Helping Couples Overcome Conflict
Rivkah Weiss, MSW, Family Therapist
Albert Einstein is often credited with saying that “the definition of insanity is doing the same thing over and over again, but expecting different results.” As couples, we often behave in ways that border on insanity.
When couples have a disagreement, it can often escalate and feelings can be hurt. Each partner may feel defensive and react by withdrawing or lashing out. In the end, some couples are able to bounce back to normal when the charged feelings are neutralized by time. Others fight it out until the stronger personality overshadows the other. And for others, there is a stalemate and negative feelings percolate under the surface. Life continues until the next eruption. What a pity if this interchange, which has so much potential as a learning experience, turns into just another act of insanity.
Interpersonal conflict, while sometimes frightening, can also provide the opportunity for couples to learn more about themselves and each other and to develop greater intimacy. It can motivate them to become more aware of their own feelings and how their behavior affects their partner. They might explore what triggers them to feel defensive and how to deal with that feeling. Do they withdraw, attack, or try to suppress their feelings?

→ **MATERIAL SHOWN**
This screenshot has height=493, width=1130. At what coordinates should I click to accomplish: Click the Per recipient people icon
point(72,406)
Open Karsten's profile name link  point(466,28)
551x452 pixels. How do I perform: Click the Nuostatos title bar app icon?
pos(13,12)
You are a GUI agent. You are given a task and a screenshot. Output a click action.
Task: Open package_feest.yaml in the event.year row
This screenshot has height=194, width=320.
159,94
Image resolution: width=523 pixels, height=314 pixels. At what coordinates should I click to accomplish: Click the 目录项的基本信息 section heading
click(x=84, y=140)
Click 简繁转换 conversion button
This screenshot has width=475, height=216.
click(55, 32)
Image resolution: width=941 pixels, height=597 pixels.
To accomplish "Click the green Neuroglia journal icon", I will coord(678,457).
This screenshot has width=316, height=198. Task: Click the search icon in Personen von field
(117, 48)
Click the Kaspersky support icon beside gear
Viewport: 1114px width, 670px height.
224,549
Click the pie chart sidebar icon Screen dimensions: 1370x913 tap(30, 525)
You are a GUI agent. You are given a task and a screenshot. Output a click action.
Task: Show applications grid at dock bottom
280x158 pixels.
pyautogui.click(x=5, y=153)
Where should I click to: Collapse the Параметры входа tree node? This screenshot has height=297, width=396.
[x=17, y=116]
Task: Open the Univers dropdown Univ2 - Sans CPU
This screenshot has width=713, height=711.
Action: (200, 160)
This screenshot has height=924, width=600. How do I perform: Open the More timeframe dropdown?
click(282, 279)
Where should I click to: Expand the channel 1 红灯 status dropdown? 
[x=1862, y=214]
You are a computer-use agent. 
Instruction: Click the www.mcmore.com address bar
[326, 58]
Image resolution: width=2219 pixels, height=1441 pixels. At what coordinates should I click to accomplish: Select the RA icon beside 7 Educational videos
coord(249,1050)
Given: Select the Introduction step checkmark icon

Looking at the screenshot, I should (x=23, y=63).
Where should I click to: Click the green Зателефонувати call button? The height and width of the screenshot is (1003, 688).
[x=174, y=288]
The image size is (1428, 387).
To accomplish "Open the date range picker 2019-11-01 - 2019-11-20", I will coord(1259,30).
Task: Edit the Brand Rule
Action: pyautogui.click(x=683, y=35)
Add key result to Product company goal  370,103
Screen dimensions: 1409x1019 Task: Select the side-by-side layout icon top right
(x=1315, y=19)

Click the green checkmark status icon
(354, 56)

→ **CHECK YOUR UNDERSTANDING**
(a) In the article on couples and conflict, how might a defensive partner react during a disagreement?
(b) Transcribe the part of the article on couples and conflict that opens with the words containing "Helping Couples Overcome" and closes with "border on insanity.".

→ **ANSWERS TO THIS EXERCISE**
(a) By withdrawing or lashing out.

(b)
Helping Couples Overcome Conflict
Rivkah Weiss, MSW, Family Therapist
Albert Einstein is often credited with saying that “the definition of insanity is doing the same thing over and over again, but expecting different results.” As couples, we often behave in ways that border on insanity.